そうこうしていると、まゆゆとノンたんもリビングに帰ってくる。
「凄いですね! 野菜って土が無くても育つなんて!」
「あと数ヶ月したら野菜不足の心配も多少はなくなるね」
と楽しそうに話している。
「成長は遅いけど、その分凄く楽しみです!」
とノンたんが笑顔でユウコりんのメンテナンス作業を見ると興味深げに目が釘つけになってる。
その様子にユウコりんが「希ちゃんもやってみる?」と問いかけるとノンたんはM4を手に取る。
あのM4は今日ユウコりんがノンたんにあげた物だ。
熱心に優しくノンたんにメンテナンス方法を教えている。
まゆゆも微笑ましそうにその様子を見ながら腰のホルスターからベレッタを抜き取ると分解してゆく。
皆も何気に銃器の取り扱いに慣れてきてる。
撃たない時は絶対トリガーに指を置かないし、メンテナンス中だろうと銃口は絶対人には向けない。
それに、扱う姿が様になってると言うのかな。
―――これも軍曹の教え通りだと思ったのだが、どうやら俺と宏樹が相手以外は軍曹では無かった。
俺と宏樹は一通りメンテナンスが終了し動作確認をすると空になったマガジンに弾を装填し宏樹特製壁掛けに銃を置く。
さすがにノンたんもこの壁を見たときは真顔で「凄っ」と言っていた。
誇らしげなユウコりんが「後でもっとスゴイの見せてあげる!」と鼻息を荒くしていた。
恐らく地下の自称セーフルーム(今は倉庫兼ユウコりんROOM)で銃の発表会をするのだろう。
俺と宏樹はビールを飲み一段落つく。
宏樹の横でハルちゃんも普通にビールを飲んでる事から、彼女もドランカーへ至る茨の道へ進む事にしたのだろう。
「私たちはフォレストタウンでシャワーを浴びましたけど、武志さんはお風呂に入りますか?」
とまゆゆが訊ねてきた。
酒も入ってほろ酔い状態だった為
「大丈夫、俺もシャワーで良いよ。ありがとう」と返すと、横にすり寄って「私も入ろうかな?」と上目使いで言ってくる。
30歳のおっさんはアタフタと挙動不審になり、そそくさと風呂へ逃げ込む為に階段を下りる。
一緒に入ったら、そりゃ我慢なんて出来る訳ないでしょ!
まゆゆは「もう!」と言いながら頬を膨らませている。
一緒に入ったら死ぬほど恥ずかしいくせに、俺が一緒に入らないのを分かって言ってるんだな?

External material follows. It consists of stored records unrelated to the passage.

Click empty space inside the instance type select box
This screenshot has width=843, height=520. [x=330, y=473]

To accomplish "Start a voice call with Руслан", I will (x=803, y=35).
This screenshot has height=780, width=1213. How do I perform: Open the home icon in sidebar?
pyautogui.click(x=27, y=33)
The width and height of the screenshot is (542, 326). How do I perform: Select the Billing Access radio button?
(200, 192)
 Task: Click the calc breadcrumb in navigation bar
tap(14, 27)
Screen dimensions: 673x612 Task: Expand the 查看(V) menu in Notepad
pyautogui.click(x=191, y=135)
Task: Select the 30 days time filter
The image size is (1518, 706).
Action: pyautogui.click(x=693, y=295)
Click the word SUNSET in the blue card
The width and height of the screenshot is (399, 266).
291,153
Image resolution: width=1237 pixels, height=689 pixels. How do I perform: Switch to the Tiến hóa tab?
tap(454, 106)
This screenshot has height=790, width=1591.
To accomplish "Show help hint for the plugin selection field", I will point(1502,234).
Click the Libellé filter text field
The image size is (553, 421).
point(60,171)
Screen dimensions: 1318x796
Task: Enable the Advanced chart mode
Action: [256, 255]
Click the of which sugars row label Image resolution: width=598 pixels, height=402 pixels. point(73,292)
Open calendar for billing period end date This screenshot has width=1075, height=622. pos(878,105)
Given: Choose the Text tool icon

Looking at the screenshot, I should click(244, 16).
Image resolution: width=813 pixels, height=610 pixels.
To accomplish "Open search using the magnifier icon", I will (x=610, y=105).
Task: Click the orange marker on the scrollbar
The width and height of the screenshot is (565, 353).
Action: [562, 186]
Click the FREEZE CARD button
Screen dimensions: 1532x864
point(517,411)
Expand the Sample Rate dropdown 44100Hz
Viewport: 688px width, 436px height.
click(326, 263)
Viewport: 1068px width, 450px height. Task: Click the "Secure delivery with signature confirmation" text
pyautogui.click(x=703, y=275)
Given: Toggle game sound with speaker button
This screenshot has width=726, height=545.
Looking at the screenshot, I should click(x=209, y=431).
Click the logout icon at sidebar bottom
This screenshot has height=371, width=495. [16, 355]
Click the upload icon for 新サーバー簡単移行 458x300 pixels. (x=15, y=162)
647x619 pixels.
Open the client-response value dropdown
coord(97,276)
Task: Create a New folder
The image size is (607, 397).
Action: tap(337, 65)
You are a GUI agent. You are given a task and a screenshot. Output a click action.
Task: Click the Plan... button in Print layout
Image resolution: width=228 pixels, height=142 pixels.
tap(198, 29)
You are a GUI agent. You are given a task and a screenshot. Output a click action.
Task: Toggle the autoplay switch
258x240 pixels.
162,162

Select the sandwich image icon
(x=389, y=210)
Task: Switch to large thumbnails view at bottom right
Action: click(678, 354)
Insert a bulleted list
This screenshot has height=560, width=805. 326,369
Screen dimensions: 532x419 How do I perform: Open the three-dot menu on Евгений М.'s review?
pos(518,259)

全く本当に可愛いな~と思いながら、風呂場に入ろうとしたところで、地下の方から
「うわ~~! すご~~!」
「でしょ! でしょ!」
と聞こえてくる。
うん、ノンたんもミリオタ確定だね。
「ほら、バレットまだあるから希ちゃんも使ってみる?」
「え~~! こんなの私に撃てるかな~」
「大丈夫だよ! 私だって撃てるんだから! でも、心配ならこれで狙撃の練習をしても良いかもね」
「SR-25か~。私に狙撃の才能あるのかな~?」
「平気平気。武志さんだって狙撃の才能ないし」
「え? そうなの?」
「………」
うん、聞かなかった事にしよう。
うん(涙)
さてシャワーだ。
シャワーだったら涙が出てても分からないもんね。